It is known that symmetric Sinkhorn algorithm in fact minimizes KL divergence [2,3]. In 1, authors present a method to minimize the Euclidean distance. This is called BBS (Bregmanian Bi-Stochastication). It is reported that BBS algorithm using the Euclidian distance has noticeably better potential of producing good clustering results than the SK algorithm, while Sinkhorn performs better in terms of doubly stochasticity.
(1) Learning a Bi-Stochastic Data Similarity Matrix, Fei Lang, Ping Li, Arnd Christian Konig
(2) J. N. Darroch and D. Ratcliff. Generalized iterative scaling
for log-linear models. The Annals of Mathematical Statistics,
43(5):1470–1480, 1972.
(3) G. W. Soules. The rate of convergence of Sinkhorn balancing.
Linear Algebra and its Applications, 150:3 – 40, 1991.
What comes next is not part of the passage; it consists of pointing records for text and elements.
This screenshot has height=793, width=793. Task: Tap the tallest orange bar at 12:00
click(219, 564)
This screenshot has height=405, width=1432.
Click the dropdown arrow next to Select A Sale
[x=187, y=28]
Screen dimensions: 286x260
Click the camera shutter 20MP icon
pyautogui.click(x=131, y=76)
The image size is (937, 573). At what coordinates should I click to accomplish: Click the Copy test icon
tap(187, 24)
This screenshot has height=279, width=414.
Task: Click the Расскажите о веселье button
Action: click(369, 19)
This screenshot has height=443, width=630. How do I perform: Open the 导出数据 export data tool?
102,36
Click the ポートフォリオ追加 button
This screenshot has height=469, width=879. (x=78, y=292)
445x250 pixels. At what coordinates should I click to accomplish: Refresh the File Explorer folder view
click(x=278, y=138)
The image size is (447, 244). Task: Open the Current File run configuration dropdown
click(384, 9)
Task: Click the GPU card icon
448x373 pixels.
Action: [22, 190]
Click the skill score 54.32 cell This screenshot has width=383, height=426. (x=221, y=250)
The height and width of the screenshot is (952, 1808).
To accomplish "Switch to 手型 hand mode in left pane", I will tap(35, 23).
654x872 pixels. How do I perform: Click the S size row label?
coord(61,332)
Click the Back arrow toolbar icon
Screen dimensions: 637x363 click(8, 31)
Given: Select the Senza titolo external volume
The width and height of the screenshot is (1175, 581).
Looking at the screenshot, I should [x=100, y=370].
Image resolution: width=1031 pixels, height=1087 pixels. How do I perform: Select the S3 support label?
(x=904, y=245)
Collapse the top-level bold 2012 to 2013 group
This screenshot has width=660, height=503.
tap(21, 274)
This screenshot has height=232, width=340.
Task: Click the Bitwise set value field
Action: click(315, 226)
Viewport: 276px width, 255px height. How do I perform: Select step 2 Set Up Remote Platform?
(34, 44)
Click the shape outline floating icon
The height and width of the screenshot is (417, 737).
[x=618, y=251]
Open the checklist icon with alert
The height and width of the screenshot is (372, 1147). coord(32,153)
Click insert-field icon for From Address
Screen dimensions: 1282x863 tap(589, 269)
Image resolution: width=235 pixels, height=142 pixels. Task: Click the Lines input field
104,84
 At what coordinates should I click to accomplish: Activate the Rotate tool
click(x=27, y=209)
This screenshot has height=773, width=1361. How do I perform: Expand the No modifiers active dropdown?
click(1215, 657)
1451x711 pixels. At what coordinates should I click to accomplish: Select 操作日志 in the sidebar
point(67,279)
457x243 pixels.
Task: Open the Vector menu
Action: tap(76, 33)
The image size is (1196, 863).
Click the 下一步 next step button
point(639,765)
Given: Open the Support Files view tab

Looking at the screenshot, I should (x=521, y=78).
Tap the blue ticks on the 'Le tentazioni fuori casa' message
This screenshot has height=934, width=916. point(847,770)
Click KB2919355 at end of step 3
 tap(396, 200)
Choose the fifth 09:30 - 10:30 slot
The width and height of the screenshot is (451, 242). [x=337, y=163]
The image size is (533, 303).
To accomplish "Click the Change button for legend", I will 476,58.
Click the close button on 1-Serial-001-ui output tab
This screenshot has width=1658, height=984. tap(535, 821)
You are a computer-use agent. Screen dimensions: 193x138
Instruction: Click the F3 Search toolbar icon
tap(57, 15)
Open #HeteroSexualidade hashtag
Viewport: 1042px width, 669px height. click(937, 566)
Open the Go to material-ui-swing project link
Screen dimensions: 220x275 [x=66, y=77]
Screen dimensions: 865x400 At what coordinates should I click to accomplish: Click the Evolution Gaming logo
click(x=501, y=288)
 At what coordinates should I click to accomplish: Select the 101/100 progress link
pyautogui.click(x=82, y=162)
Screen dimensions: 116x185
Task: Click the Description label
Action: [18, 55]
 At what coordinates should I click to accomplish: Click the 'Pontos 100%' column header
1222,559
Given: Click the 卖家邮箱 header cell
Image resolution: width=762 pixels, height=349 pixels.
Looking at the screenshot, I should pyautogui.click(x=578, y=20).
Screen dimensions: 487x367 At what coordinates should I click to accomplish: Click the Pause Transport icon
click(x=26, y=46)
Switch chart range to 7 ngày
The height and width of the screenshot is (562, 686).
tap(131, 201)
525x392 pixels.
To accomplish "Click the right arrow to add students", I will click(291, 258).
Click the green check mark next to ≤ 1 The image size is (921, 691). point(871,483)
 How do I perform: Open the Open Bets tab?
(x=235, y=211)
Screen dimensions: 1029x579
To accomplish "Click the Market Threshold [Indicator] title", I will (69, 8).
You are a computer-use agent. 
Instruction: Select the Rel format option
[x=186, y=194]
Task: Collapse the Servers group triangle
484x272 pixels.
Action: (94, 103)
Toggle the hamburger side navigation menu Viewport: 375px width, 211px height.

Regarding the projection of an arbitrary (arguably non-positive matrix):
First, it is quite hard to project a matrix with negative entries. I would first project it onto the orthogonal matrices and then from there round it to the Birkhoff polytope. It is not a great procedure though, but a reasonable approach is given in :
(4) Approximating Orthogonal Matrices by Permutation Matrices, Alexander Barvinok, 2005
(5) Reparameterizing the Birkhoff Polytope for Variational Permutation Inference - See Doubly Stochastic Matrices in Stan.